#### Set problem A:
In the records, rewrite the lines starting at the one containing "Locate an element" and ending at the one containing "coordinates (102, 458).", replacing "element" with "item" and leaving everything else unchanged. Return only those lines and leave out the pictures.

#### Supplied passage:

^^^^^^^^

/*
 * tcp_var.h
 *
 * Derived from:
 *
 * Copyright (c) 1982, 1986 Regents of the University of California.
 * All rights reserved.
 *
 * Redistribution and use in source and binary forms are permitted
 * provided that this notice is preserved and that due credit is given
 * to the University of California at Berkeley. The name of the University
 * may not be used to endorse or promote products derived from this
 * software without specific prior written permission. This software
 * is provided ``as is'' without express or implied warranty.
 *
 *	@(#)tcp_var.h	7.6 (Berkeley) 12/7/87
 *
 * Modified for x-kernel v3.3
 * Modifications Copyright (c) 1991,1996  Arizona Board of Regents
 *
 * $Revision: 1.3 $
 * $Date: 1996/02/01 15:30:57 $
 */

/*
 * xtcp configuration:  This is a half-assed attempt to make xtcp
 * self-configure for a few varieties of 4.2 and 4.3-based unixes.

^^^^^^^^

#### Provided records:
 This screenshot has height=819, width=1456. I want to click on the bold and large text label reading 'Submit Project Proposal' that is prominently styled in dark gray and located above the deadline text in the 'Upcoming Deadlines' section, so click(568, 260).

^^^^^^^^

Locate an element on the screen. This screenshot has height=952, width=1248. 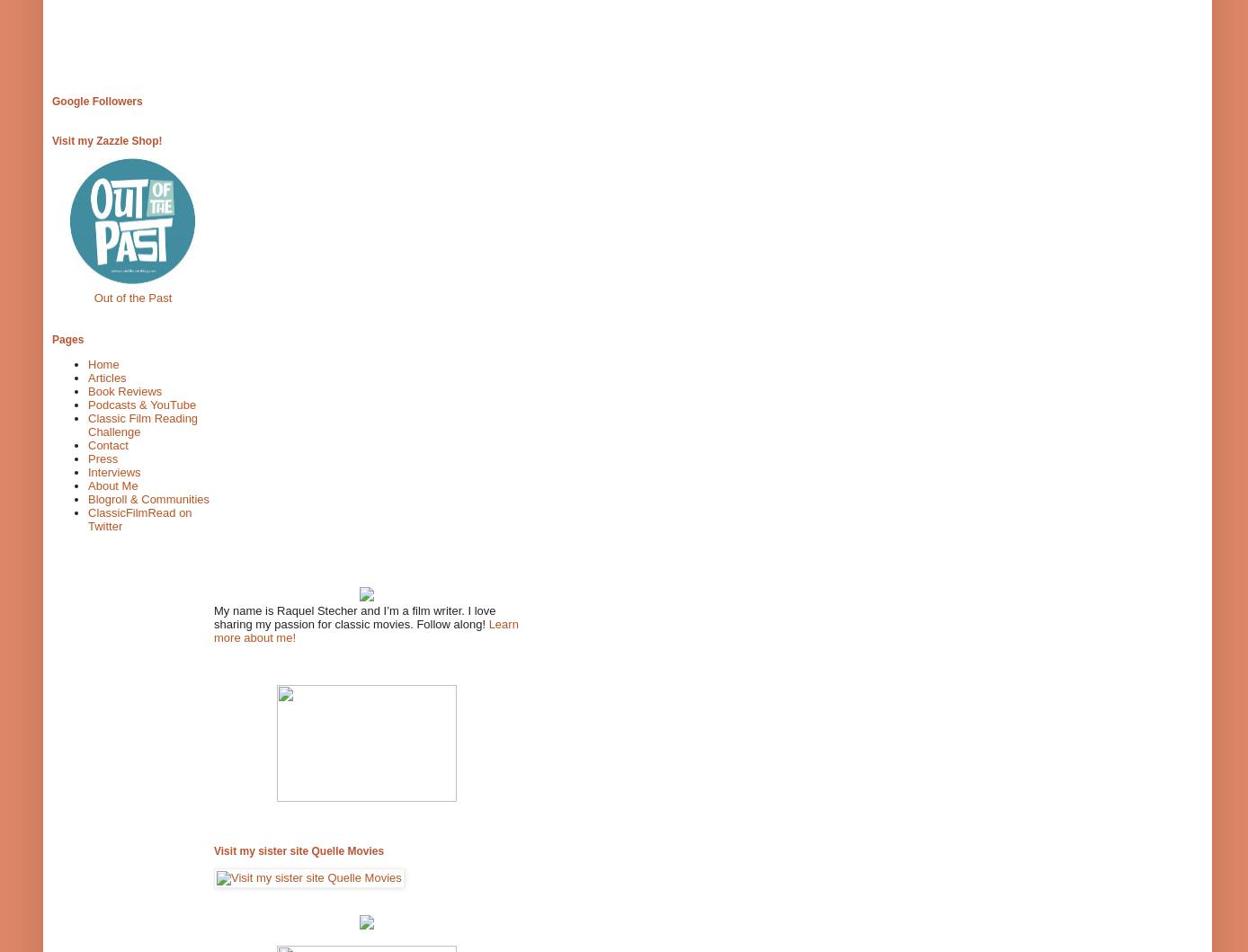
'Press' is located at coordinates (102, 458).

^^^^^^^^

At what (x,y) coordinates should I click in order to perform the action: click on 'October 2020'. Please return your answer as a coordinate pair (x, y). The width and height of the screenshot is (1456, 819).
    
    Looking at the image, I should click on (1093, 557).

^^^^^^^^

#### Set problem B:
In the tcp_var.h header comment, who holds the copyright for the modifications?

#### Task solution A:
Locate an item on the screen. This screenshot has height=952, width=1248. 
'Press' is located at coordinates (102, 458).

#### Task solution B:
The Arizona Board of Regents